Grieving kin of Dubai terror-victim Rabbi Zvi Kogan said Sunday they always thought he was “invincible,’’ even as they recalled warning him against moving there, given their tragic ties to a past terrorism act.
The widow of the 28-year-old murdered rabbi had an aunt and uncle killed in a terror attack in Mumbai in 2008.
“This is like reopening old wounds,” said Rabbi Aharon Spielman, the brother of Kogan’s widow, Rivky, to The Post.
“My mother specifically had her reservations, being that her brother was murdered in Mumbai,” Spielman said about his younger sister and her husband Kogan moving to Dubai in the United Arab Emirates after they married in 2022.

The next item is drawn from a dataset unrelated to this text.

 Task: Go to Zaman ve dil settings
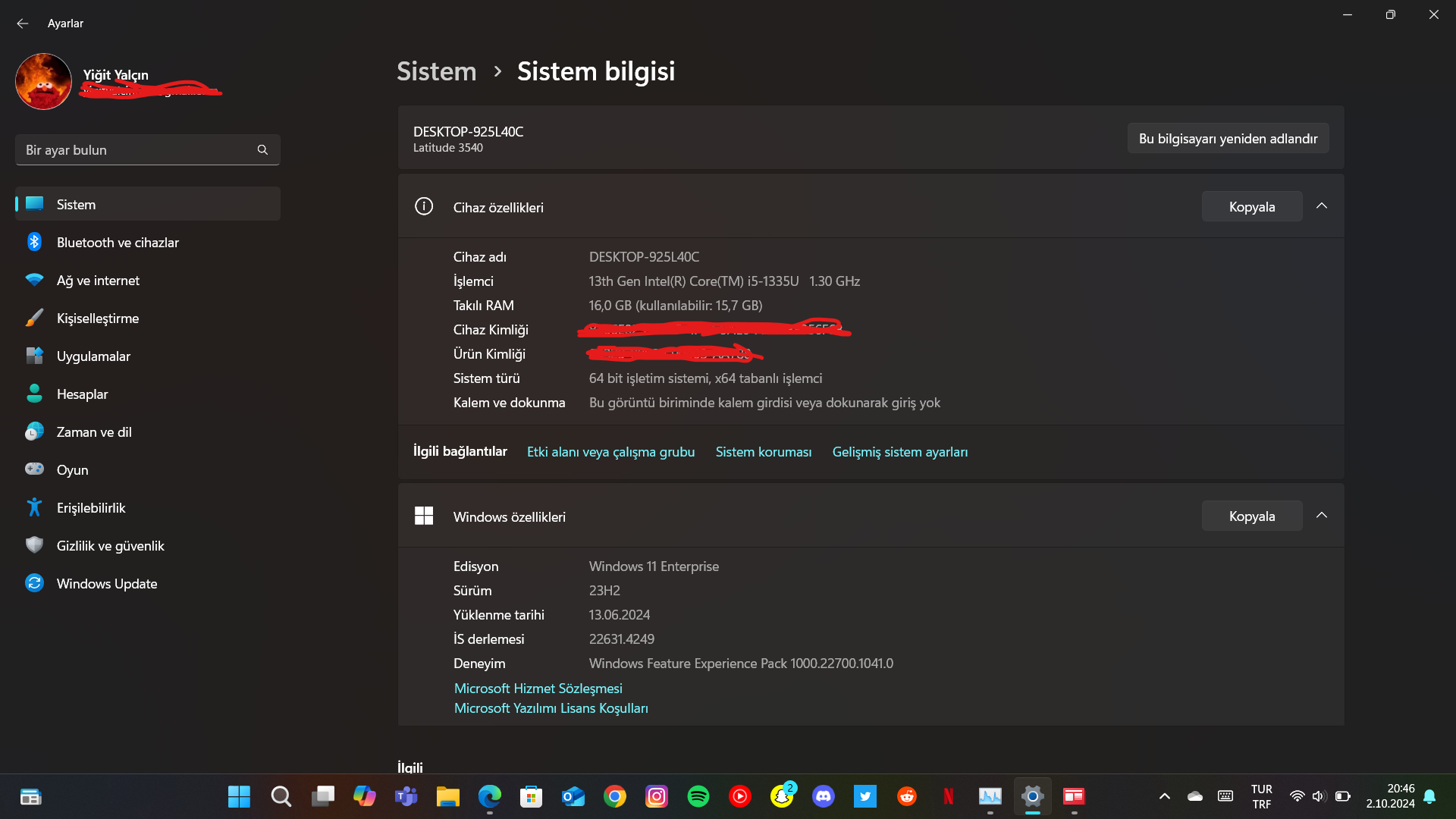click(94, 432)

Rivky’s uncle, Gavriel Holtzberg, along with his wife, Rivka, were murdered during the 2008 terror attacks in India, Spielman said. Brutal shootings and bombings organized by Islamist militants took place over four days that November, targeting luxury hotels, a Jewish cultural center and other populous places, leaving 175 people dead.
In the UAE, a country considered one of the safest in the world, Kogan’s murder is “clearly antisemitic,” Spielman said.